As well as its geographical quirks, there is the duration of the
contest.
Modern-day
campaigns have become almost two-year marathons.
Ted
Cruz, the first candidate to declare his candidacy, announced his intentions on
23 March 2015.
Because
campaigns have become so elongated, money has become even more important.
Campaign finance merits a column all of its own.

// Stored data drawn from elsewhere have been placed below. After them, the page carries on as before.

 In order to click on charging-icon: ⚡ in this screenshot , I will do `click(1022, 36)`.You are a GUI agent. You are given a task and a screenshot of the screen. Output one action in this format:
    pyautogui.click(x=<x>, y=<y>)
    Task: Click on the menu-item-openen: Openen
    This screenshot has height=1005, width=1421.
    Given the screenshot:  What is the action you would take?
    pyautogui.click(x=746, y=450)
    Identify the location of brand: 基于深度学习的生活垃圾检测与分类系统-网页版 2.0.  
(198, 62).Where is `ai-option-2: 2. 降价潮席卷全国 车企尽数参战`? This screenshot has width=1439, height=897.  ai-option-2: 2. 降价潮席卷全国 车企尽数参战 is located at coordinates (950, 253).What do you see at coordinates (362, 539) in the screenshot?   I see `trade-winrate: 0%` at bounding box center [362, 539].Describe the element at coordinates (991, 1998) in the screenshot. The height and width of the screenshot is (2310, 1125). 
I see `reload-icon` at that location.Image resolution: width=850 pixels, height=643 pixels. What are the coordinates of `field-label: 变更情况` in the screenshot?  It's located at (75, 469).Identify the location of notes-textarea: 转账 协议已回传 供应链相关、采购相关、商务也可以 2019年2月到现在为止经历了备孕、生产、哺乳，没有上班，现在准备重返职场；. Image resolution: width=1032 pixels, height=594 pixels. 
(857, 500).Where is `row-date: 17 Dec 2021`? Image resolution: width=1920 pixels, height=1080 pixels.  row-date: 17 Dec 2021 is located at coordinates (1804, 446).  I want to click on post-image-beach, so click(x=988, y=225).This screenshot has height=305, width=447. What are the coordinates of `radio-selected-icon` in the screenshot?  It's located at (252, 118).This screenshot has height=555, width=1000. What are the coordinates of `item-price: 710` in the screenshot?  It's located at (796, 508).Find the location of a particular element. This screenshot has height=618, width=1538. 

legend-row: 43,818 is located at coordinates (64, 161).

Suffice to say
that the 2012 presidential election cost a record-breaking $2bn, and this
year's race could cost $5bn, much of that money coming from Super-Pacs
(political action committees), which can raise unlimited funds.
Come the general election proper, there are the vagaries of the
Electoral College.
This
state-focused system has thrice produced presidents who failed to win the
nationwide popular vote - in 1876, 1888 and most recently in 2000, when Al Gore
received 543,895 more votes than George W Bush.
Nor
is that the only foible of the Electoral College. Because more than 40 states
are safely Republican or safely Democrat, presidential campaigning is
concentrated on a small number of swing states, such as Ohio and Florida.
It means that candidates ignore some of the most populous states
in the union, like California (Democrat), New York (Democrat) and Texas
(Republican), and lavish attention on others.
This
has a distortive effect on policy.
Part
of the reason why the US embargo of Cuba remained in place for so long was
because of the importance of Cuban American voters in Florida.
Likewise,
it takes a brave presidential candidate to come out against ethanol subsidies,
handouts dear to the farmers of Iowa.
As with campaign finance,
weighty books could be written on voter suppression, whether it comes in the
form of impediments to registration, the purging of electoral rolls, photo ID
laws that tend to penalise poorer voters, or the mismanagement of polling
stations.
The underfunding of
elections, especially in urban areas populated by minorities, often creates
long queues and long waits, meaning that voters are disenfranchised for the
simple reason they cannot cast their ballots before the deadline.
Nor is the act of voting
uniform across the country, or even within states.
Just as registration
methods differ from state to state, so, too, do voting methods.
This partly explains the
confusion over those infamous "butterfly ballots" in Florida in 2000,
which confused elderly voters. It was designed by a local official.
Chaotic
spectacle
We, as journalists, play
a part in the dysfunction of the process.
Covering this chaotic
spectacle is always a guilty pleasure, and though we often set out with the
noble aim of exploring the issues and of not being fixated by the headlines of
the day, it is hard, if not impossible, to resist.
It explains why the US
networks' evening news in 2015 devoted 327 minutes to Donald Trump, but just 57
to Jeb Bush, 57 to Ben Carson, 22 to
Marco Rubio and 21 to Ted
Cruz. It's a character-driven, rather than policy-driven, narrative.
Thus, we end up producing
"horse race journalism," a poll-obsessed commentary preoccupied with
who is up and who is down. Social media has exacerbated our worst tendencies.
We are part of a process
in which sound bites double as policy statements, and slogans become
substitutes for nuanced manifestos. And I am guilty as charged.
No wonder the process is so off-putting to so many qualified
candidates - Colin Powell is an example on the Republican side, the former
Governor of New York, Mario Cuomo, on the Democrat.
No wonder so many politicians simply cannot raise enough money
to be viable (though some that do, like Governor Scott Walker of Wisconsin,
also fail).
No wonder voter turnout is so low. In 2012, it was 53.6%. Not
since 1968 has it risen above 60%. Of the 34 OECD countries, the US ranks 31st
in voter turnout.
Perhaps this year's record-breaking viewing figures will
translate into higher voter participation.
But at the moment the 2016 election feels like one of those
instant tests of online opinion to decide who should stay on the island, rather
than who should become the most powerful person on earth - a process with an
excess of razzmatazz, and a deficit of reason.